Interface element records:
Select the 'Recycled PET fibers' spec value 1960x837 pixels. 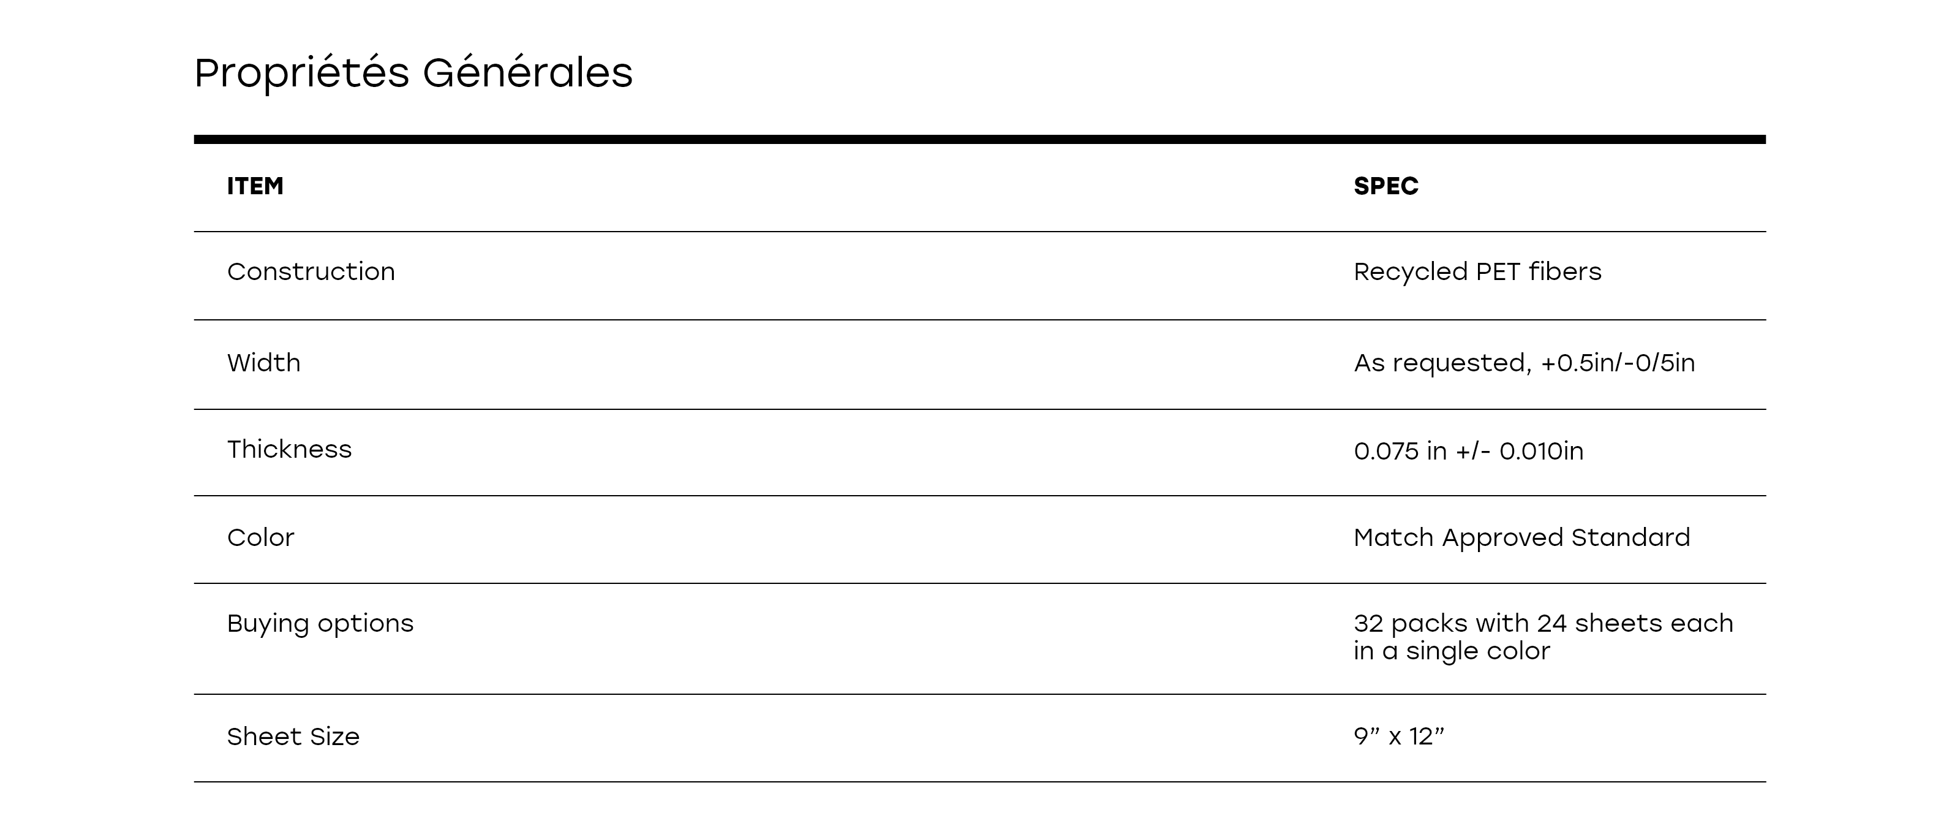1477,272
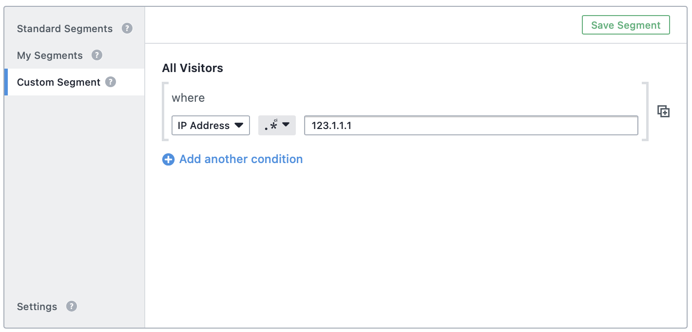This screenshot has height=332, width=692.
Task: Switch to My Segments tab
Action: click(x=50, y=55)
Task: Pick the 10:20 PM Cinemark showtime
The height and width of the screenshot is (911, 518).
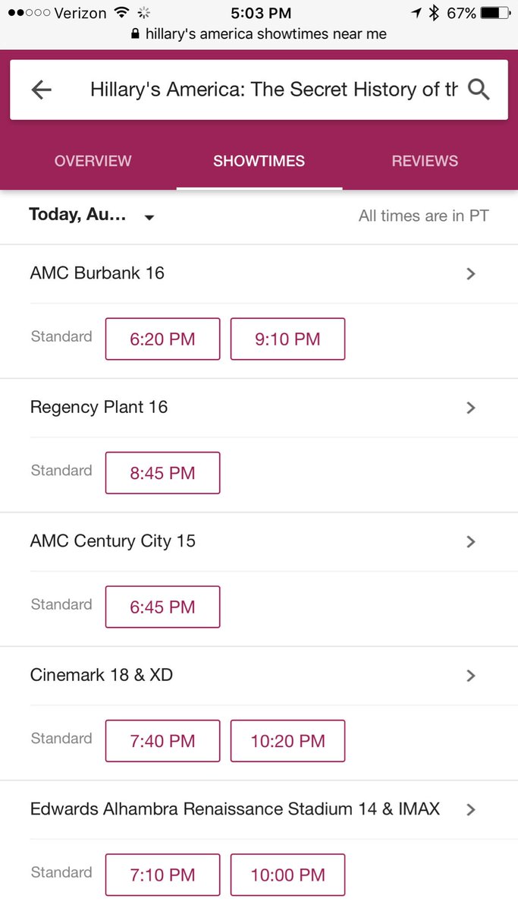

Exercise instructions:
Rewrite the lines in the part that opens with the line containing "Task: Pick the 10:20 PM Cinemark showtime" and closes at the end of the records, replacing "showtime" with "screening" and changing nothing else. Leave the pictures out of your answer.

Solution below:
Task: Pick the 10:20 PM Cinemark screening
The height and width of the screenshot is (911, 518).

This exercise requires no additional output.